60+ auf Fahrradtour an der Elbe
Edith Kalisch
Das ist ein Wetter!! Kein Wölkchen trübt den Himmel.Gut geplant. Lauenburg an der Elbe ist das Ziel.
Nach und nach trudeln alle ein in der Jugendherberge. Die ganz Sportlichen schon per Rad und die
Bequemeren sind mit dem Auto schon mal vor gefahren.
Kurz erfrischen und dann die Altstadt erkunden. Nein, erst einmal gehen wir Kaffeetrinken. Es gibt ja
auch viel zu erzählen und dann erfolgt der Rundgang. Die alten Häuser lassen uns immer wieder
stehenbleiben und die Verzierungen, Malereien, die Erker und geschnitzten Türfronten bewundern. Nur
Vorsicht: beim Weitergehen das knubbelige Kopfsteinpflaster …. da werden wir morgen mit den
Rädern unsere helle Freude dran haben.
Heute Abend werden wir verwöhnt. Grillen ist angesagt. Nichts müssen wir tun, nur warten, aussuchen,
essen und trinken. Lange bleiben wir draußen, gucken auf die Elbe, die so spiegelglatt ist, als könne sie
kein Wässerchen trüben. (Dabei zeigen die Wasserstandsmesser: sie kann auch anders). Geniessen die
Wärme und errraten (wie in jedem Jahr) Begriffe und dieses Mal haben wir „Frau Lembke“ dabei, die
uns daran erinnert, die Masken aufzusetzen, wenn Prominente entlarvt werden müssen.

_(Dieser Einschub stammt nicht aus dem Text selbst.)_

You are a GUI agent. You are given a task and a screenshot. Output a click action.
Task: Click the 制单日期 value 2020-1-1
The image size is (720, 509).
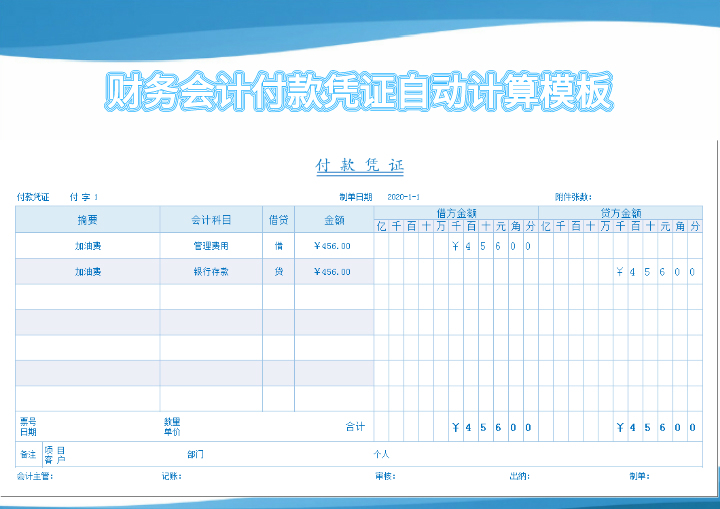click(x=403, y=197)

Am Samstagmorgen geht es nun richtig los. Mit „alle Mann“. Nun rüttelt uns das Pflaster ein paar
hundert Meter ordentlich durch. Dann überqueren wir auf der Brücke die Elbe und befinden uns in
Niedersachsen. Sieht auch nicht anders aus als drüben. Flaches Bauerland mit Wiesen und Weiden. Zum
Glück mal etwas Schatten, weil ein Wäldchen uns ein wenig Schatten spendet. Kaum zu Glauben: wir
haben Sonne satt; und das in unseren Breiten. Der Reihersee lädt zur Großen Pause ein. Wir sitzen im
Schatten der Bäume und geniessen unseren Lunch. Wer will, kann noch ein Schnäppchen auf dem
großen Flohmarkt nebenan ergattern. Wer will! Dann werden wieder die Räder gesattelt und durch
menschenleere Dörfer (bei der Hitze jagt man ja keinen Hund vor die Tür) und ein paar kleinen
Umwegen erreichen wir wieder unsere Herberge. Die KM Zahl erhöht sich um einiges. Hinterher ist
man dann stolz auf die Leistung.
Nicht erwähnen, weil eigentlich selbstverständlich, die verloren gegangenen Kalorien müssen wieder
rauf. Treffpunkt ist unser Café, und lassen wir uns mit Eis oder so gerne verführen.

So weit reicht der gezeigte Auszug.